Card of the Day - 2026-06-02

Lyons Maid Did You Know
J. LYONS & Co. [trade : ice cream : UK - London] "Did You Know" (1983) LYO-62 : Db.644

This is a great, and well researched card, telling us lots of fun truths about eye glasses, including the facts that : 

  • "magnifying lenses, made from glass spheres, were known to both the Greeks and Romans". 
           Roman philosopher Seneca the Younger is known to have favoured, and written of a glass sphere filled with water, held over text to make it larger.  to magnify text and letters for easier reading. However it was simply to look through, it was not eyeglasses as such. 
     
  • "Nero used a giant emerald as a magnifier" 
         This only neglects to say that the emerald was polished. And we do not really know why he used it, because he was primarily seem with it at events in the Coliseum, so there is much debate as to whether he was making the action appear nearer, or just using the green to filter out the shine of the sun.
     
  • "Shakespeare speaks of glasses in several of his plays"
         
    These plays are "As You Like It", in which he mentions "spectacles on nose" ie without side-arms, in his famous "Seven Ages of Man" monologue - "Much Ado About Nothing" where Benedick speaks of still being young enough to "see without spectacles" - and "Coriolanus", when he speaks of a crowd looking at Coriolanus "with bleared sights, spectacled to see" . All of these are used to define old age, and they would simply have been magnifying glasses, to make things, and text, appear larger.
     
  • "Samuel Pepys experimented with different lenses" 
          
    We still do not know much about Pepys` vision problems. They seem to stem from an incident when he was looking at a gun at close range, by which they probably mean a cannon, when it went off, and the flash injured his eye, or maybe even the gunpowder and spark. However, his sight was not aided by the fact that he wrote his diary in the evening, by candlelight, and we know his eyes were sensitive because one of his chief complaints is that they watered under strain.
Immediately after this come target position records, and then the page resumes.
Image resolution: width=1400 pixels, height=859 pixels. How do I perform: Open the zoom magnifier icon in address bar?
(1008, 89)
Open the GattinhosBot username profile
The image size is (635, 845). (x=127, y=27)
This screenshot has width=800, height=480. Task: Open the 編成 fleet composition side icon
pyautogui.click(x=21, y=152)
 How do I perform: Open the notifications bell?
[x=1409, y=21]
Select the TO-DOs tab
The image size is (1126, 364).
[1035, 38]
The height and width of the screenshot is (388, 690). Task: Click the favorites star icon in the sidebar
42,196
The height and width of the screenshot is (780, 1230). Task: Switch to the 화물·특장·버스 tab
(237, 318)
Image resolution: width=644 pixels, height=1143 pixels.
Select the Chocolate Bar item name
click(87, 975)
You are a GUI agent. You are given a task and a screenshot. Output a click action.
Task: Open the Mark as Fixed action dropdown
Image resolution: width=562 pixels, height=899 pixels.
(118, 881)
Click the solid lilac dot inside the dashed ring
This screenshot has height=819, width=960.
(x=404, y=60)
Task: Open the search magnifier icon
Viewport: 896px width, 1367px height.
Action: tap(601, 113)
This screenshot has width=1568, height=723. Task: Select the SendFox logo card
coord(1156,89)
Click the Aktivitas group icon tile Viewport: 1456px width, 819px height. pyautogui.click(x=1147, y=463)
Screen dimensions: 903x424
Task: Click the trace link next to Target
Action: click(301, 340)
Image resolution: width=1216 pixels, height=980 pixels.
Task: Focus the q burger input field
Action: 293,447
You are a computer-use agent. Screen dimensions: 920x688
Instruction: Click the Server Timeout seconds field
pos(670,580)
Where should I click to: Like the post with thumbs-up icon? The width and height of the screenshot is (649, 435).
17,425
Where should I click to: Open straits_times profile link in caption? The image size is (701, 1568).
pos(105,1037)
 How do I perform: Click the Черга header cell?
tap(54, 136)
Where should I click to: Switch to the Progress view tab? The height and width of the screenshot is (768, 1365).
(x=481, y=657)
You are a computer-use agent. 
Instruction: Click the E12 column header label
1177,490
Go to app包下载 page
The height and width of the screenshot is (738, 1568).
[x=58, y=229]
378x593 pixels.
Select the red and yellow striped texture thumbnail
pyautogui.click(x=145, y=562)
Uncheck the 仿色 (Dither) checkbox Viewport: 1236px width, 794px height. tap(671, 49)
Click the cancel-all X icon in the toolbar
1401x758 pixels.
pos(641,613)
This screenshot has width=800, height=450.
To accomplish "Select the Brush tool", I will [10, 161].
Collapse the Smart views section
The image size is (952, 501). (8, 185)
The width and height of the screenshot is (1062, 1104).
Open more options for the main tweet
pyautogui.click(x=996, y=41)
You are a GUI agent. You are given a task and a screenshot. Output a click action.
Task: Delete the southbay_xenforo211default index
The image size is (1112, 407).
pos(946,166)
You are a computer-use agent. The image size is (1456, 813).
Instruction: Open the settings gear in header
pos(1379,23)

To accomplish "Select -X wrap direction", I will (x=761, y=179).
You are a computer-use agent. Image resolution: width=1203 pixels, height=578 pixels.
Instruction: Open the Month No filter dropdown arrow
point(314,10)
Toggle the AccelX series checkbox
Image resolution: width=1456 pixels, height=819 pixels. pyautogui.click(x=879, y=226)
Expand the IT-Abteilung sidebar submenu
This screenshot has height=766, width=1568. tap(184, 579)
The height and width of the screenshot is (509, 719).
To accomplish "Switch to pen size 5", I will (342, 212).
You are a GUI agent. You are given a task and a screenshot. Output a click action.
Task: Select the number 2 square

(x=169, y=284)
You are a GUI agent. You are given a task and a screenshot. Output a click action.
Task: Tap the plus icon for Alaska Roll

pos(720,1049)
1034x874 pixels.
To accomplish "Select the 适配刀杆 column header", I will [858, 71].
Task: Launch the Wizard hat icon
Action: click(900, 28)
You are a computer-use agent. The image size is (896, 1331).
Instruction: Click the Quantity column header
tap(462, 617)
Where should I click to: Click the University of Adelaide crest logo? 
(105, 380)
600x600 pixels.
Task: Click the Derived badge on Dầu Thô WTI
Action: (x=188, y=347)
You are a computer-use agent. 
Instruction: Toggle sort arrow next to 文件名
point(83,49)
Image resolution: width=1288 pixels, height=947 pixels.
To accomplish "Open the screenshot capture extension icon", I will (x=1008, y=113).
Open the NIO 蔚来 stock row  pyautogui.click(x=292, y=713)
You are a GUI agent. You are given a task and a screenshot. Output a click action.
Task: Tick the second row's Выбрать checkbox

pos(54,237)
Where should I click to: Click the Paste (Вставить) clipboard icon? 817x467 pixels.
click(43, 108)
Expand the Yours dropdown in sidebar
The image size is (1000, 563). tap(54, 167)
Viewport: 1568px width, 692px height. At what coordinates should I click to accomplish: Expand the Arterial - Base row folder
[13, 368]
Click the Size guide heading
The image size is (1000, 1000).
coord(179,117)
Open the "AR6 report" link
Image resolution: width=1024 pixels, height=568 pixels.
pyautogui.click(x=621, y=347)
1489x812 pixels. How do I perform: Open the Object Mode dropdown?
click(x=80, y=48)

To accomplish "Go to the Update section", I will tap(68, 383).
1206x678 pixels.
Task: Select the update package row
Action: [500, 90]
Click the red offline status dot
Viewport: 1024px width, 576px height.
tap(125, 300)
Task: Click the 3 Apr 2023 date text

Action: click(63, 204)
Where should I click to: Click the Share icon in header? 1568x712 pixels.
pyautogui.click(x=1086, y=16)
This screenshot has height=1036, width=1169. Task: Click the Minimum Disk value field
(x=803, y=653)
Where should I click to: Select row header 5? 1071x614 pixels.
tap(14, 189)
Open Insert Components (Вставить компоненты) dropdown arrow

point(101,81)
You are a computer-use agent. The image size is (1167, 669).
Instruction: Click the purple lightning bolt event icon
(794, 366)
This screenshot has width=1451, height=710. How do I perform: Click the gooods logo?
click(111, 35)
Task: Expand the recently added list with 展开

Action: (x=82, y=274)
At first he resorted to the Roman and Greek method, a globe of glass, and he also tried using a pair of spectacles with tinted green lenses, which brings us back to Nero and his emerald. In 1668 he tried paper tubes, which concentrated the vision and eliminated the glare from outside, and this seems to have been his favoured method, though he was soon forced to abandon the writing of his diary. He did return to the tubes again, and added all manner of lenses inside them, colours and shapes, but nothing seemed to work, though even he noted that after times when he was forced to abandon all forms of trying to see, his eyes would slowly restore themselves.  
     
  • "Benjamin Franklin invented bifocals". 
          This is true, though many doubt it. He did it the hard way, getting hold of his glasses, removing the lenses and sawing them in half. This was to give him a top section for normal vision and a bottom section for a larger picture. He claimed that he did it so that he could lipread in French, and make sure they were not speaking ill of him or the rest of the government. The idea seems rather outlandish, and that is why it was probably discredited for so long. As for claims that they were already known of in Europe, and indeed in England, there is no evidence that any of those ever made their way to America, and it seems likely that all three were invented completely independently, though from the same desire, to fill a need.

It also has a picture of the development of the eyeglass, starting with the two magnifying glasses joined together, moving on to the ones with the clip to the nose, and finally to the invention of the arms, which at last kept the glasses on whilst you moved about. 

This set does not appear in our original British Trade Index, or part two, it had to wait right until the third part, issued in the 1980s. And in there, it appears as :

  • Did You Know ? 76 x 77. (12). See Db.455 ... LYO-62

The Db.455 takes us to the back of the book, where it is revealed that this is not the only version of this set. The entry actually reads : 

  • Db.455.   DID YOU KNOW ?. Unnd. (12)

                    Lyons Set LYO-62,  Mister Softee Set MJZ-13,  Tonibell Set TNA-14

                           1. Belisha Beacons ...
                           2. Bicycles ...
                           3. Cameras ...
                           4. Clocks ...
                           5. Lighting ...
                           6. Money  ...
                           7. Pens ...
                           8. Pillar Boxes ...
                           9. Spectacles ...
                         10. Telephones ...
                         11. Umbrellas ...
                         12. Zip Fasteners .

As for the Mister Softee version, we have already featured that, as a Card of the Day, on the 27th of March 2023.

The sticking point is the Tonibell version, for it is clearly shown as being this set of twelve cards in that original British Trade Index part two, yet all attempts to find it only seem to bring up another set entirely, which we speak of with the version by the Jersey Tobacco Company, as our Card of the Day for the 12th of May 2022, and that is entirely different to this square, cartoon format, set.